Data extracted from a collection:

========================================

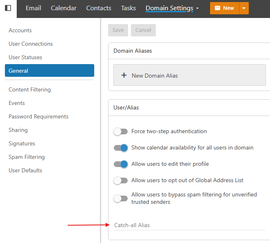Enable Force two-step authentication toggle
This screenshot has width=270, height=243.
point(120,132)
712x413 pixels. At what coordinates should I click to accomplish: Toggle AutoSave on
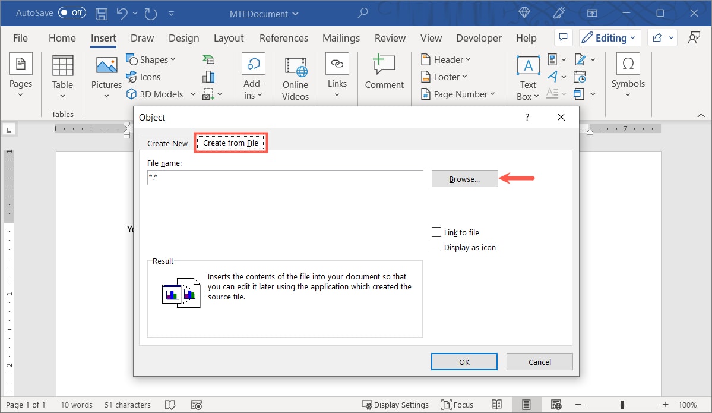[x=71, y=12]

========================================

WHAT YOU NEED TO DO:
Your answer must be an exact copy of the lines above, from the line that contains "712x413 pixels. At" through the final line, with no pictures in it.

EXERCISE OUTPUT:
712x413 pixels. At what coordinates should I click to accomplish: Toggle AutoSave on
[x=71, y=12]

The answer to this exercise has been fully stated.